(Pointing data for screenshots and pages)
┏━━

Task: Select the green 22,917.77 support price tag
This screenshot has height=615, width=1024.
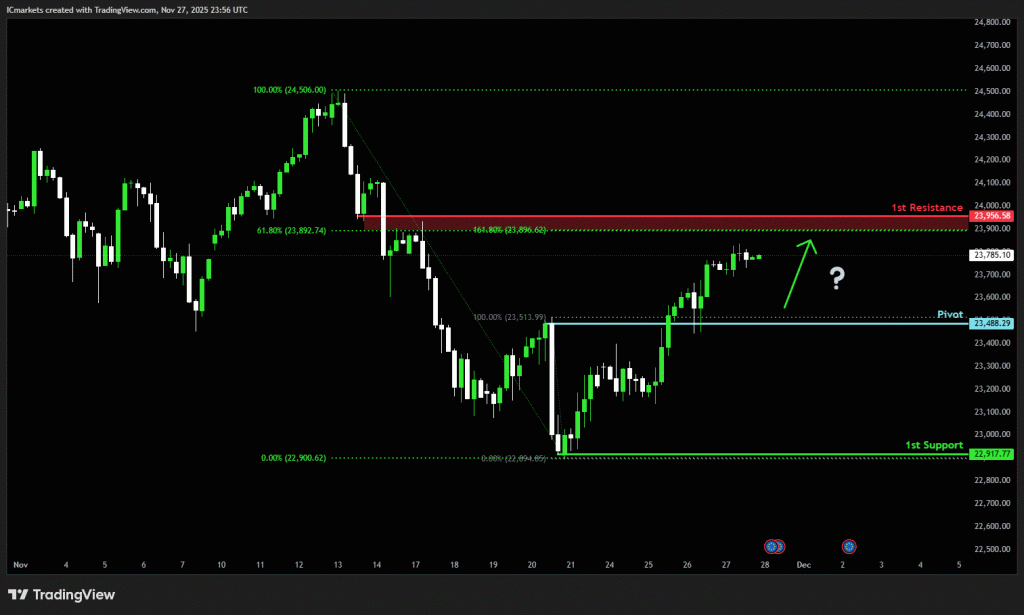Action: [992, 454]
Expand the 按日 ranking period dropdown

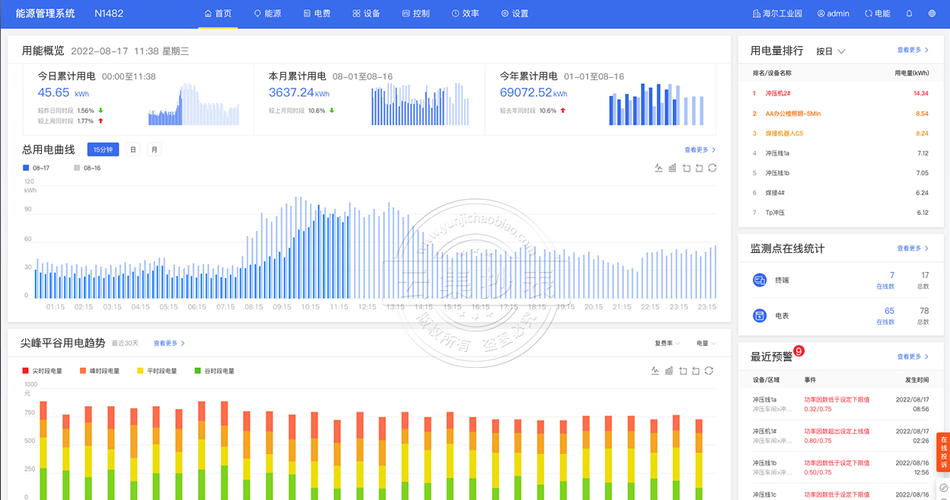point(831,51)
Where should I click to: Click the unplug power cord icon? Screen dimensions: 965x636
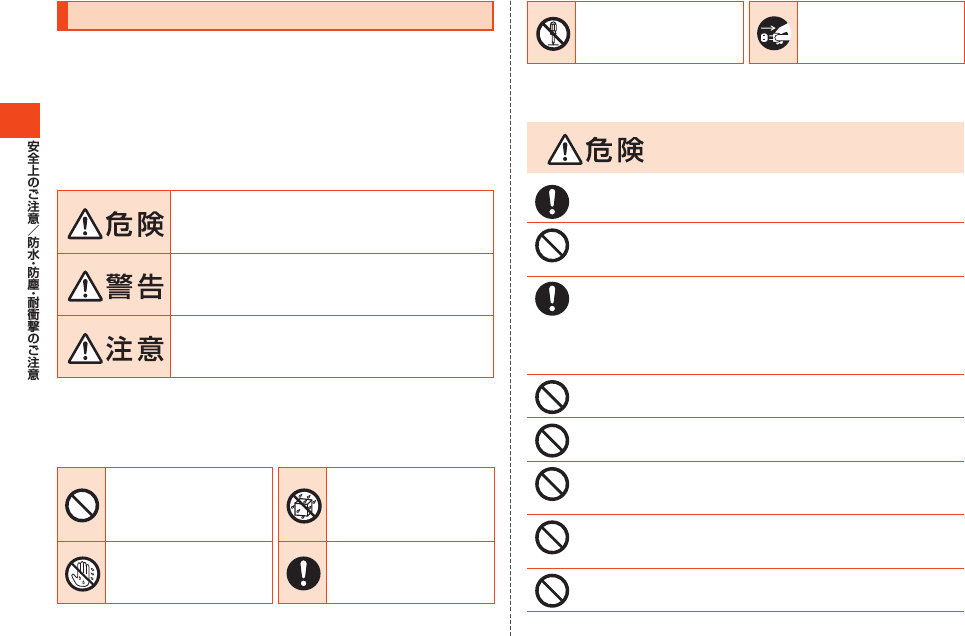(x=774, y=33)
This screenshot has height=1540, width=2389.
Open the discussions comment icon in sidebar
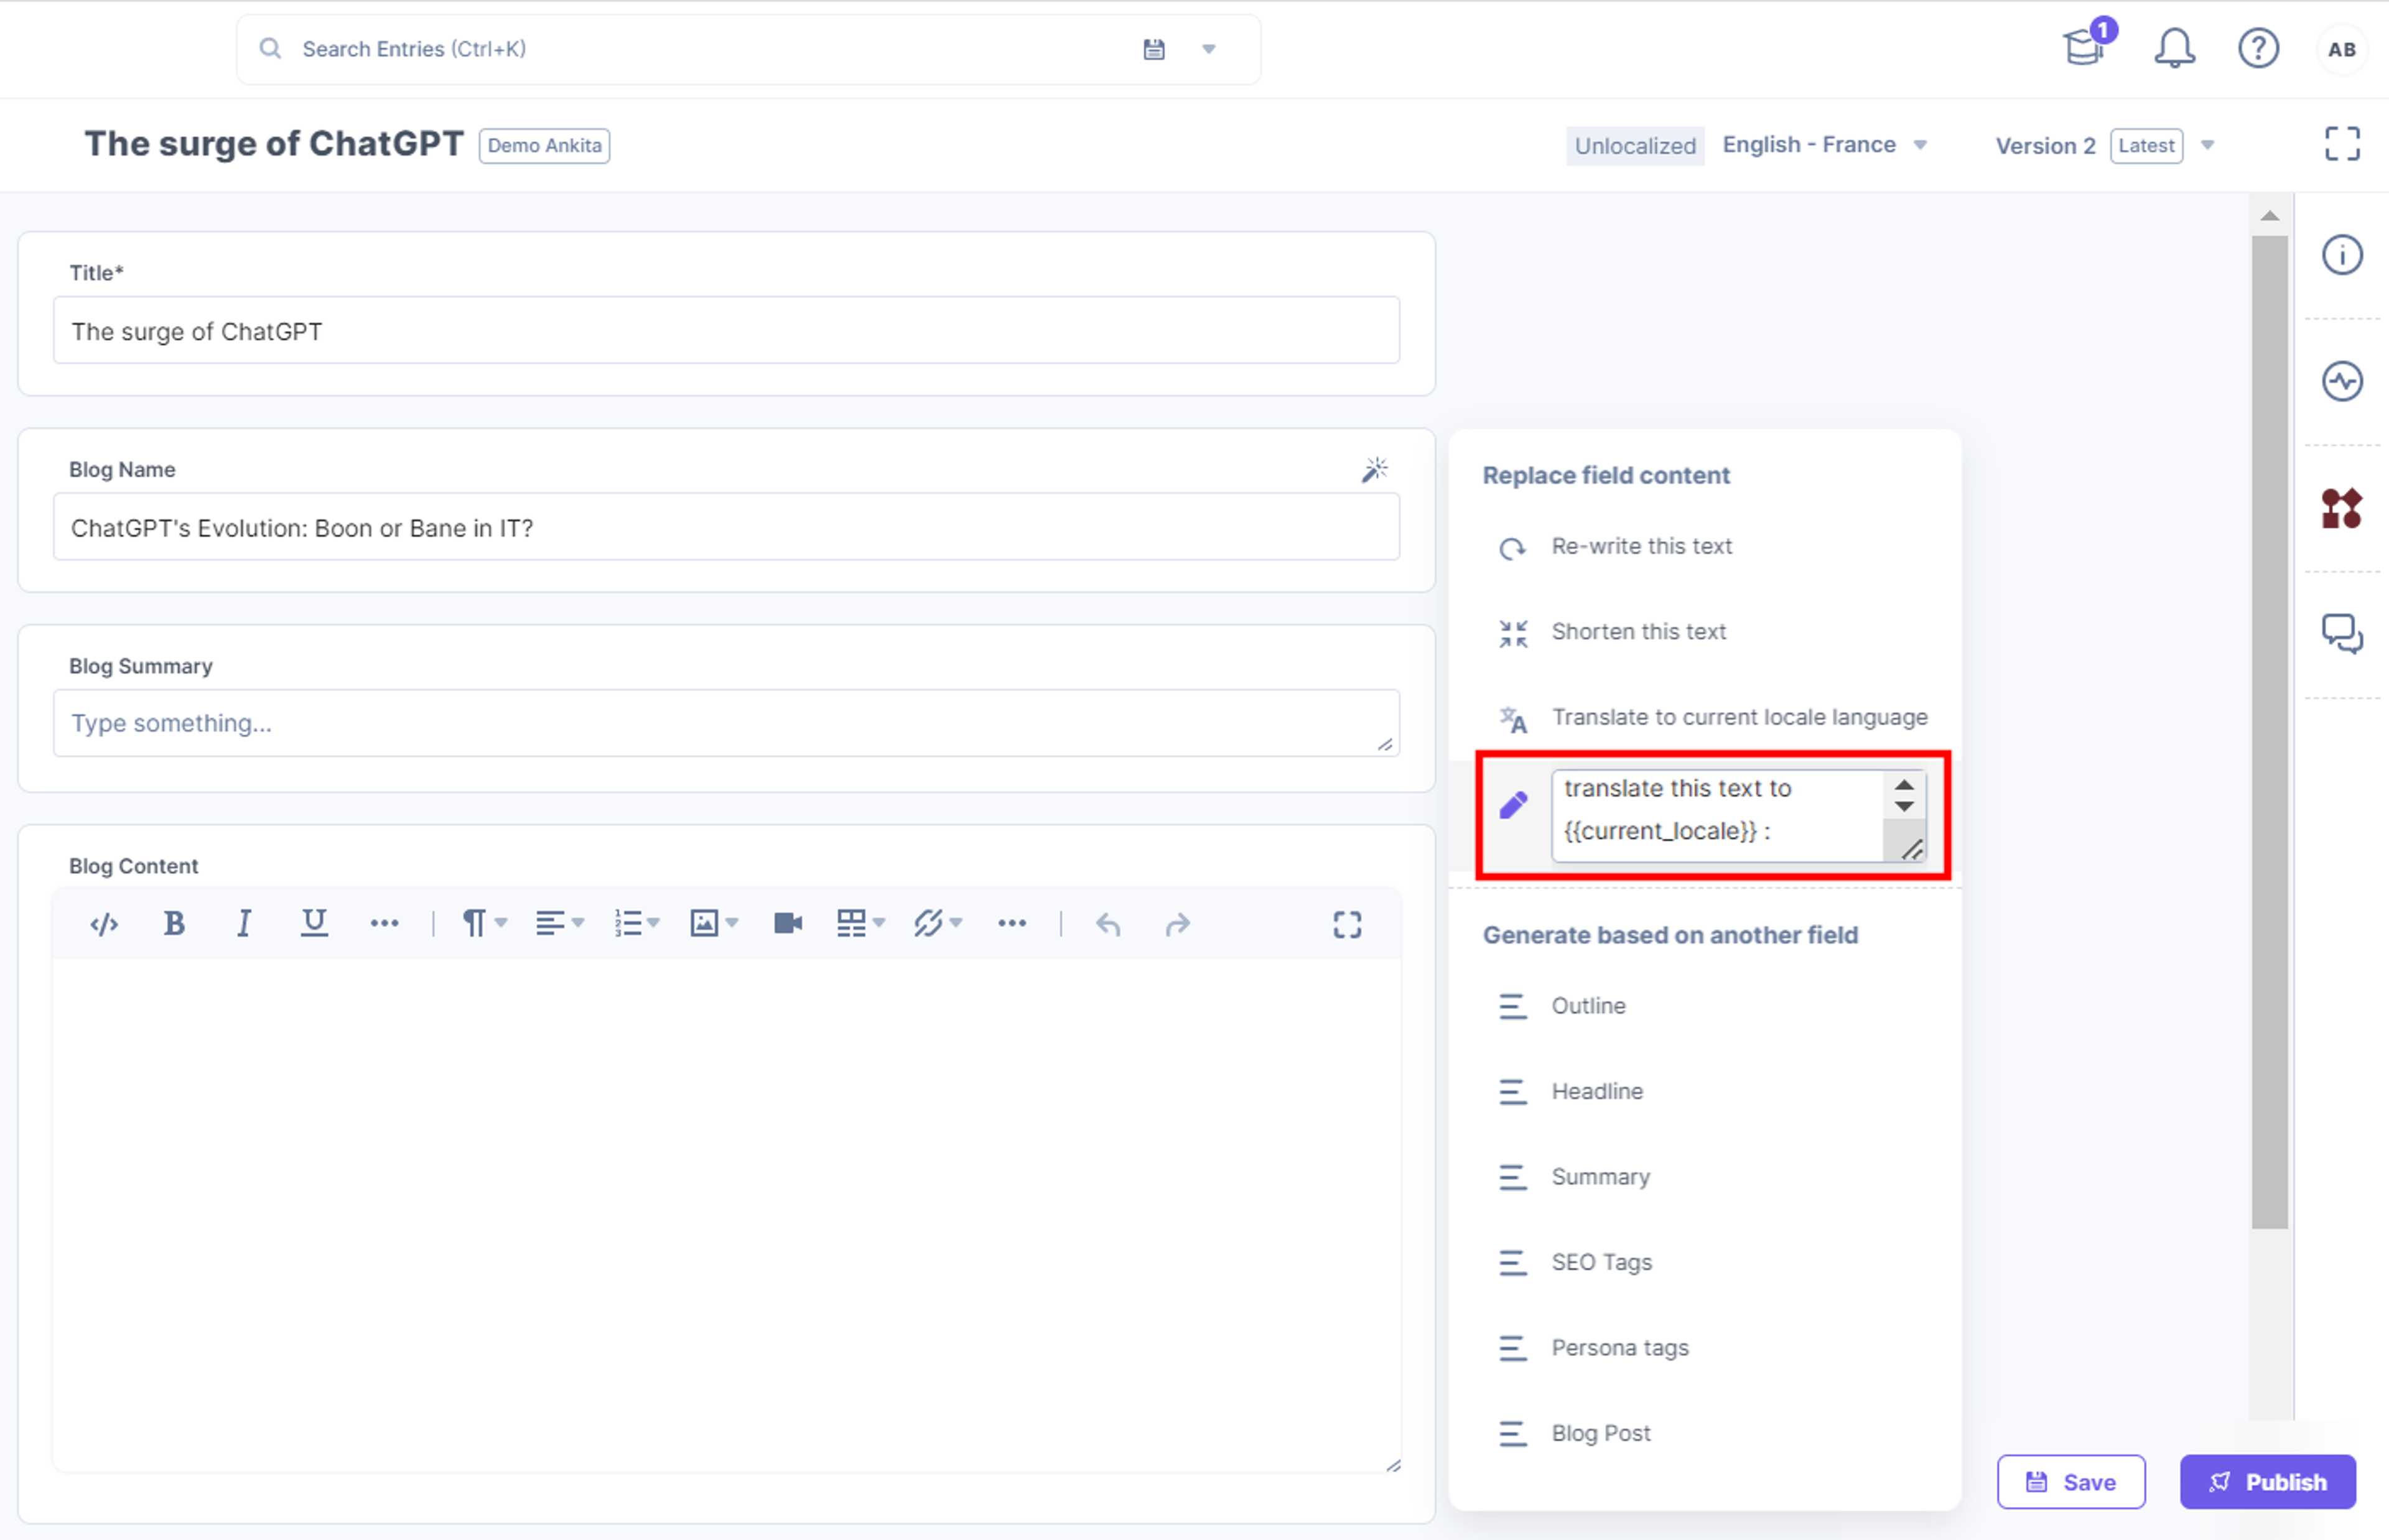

┗━━

> Stated exercise
Format every line of the data above as a JSON list of strings, one string per line, and skip the blank lines. Leave the pictures out of your answer.

> The output
[
  "Task: Select the green 22,917.77 support price tag",
  "This screenshot has height=615, width=1024.",
  "Action: [992, 454]",
  "Expand the 按日 ranking period dropdown",
  "point(831,51)",
  "Where should I click to: Click the unplug power cord icon? Screen dimensions: 965x636",
  "(x=774, y=33)",
  "This screenshot has height=1540, width=2389.",
  "Open the discussions comment icon in sidebar"
]